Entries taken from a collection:
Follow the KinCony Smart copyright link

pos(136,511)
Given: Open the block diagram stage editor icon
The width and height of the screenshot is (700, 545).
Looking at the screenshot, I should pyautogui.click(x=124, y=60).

> Aim of the task
Exact copies of all the entries above are required.

> Answer box
Follow the KinCony Smart copyright link

pos(136,511)
Given: Open the block diagram stage editor icon
The width and height of the screenshot is (700, 545).
Looking at the screenshot, I should pyautogui.click(x=124, y=60).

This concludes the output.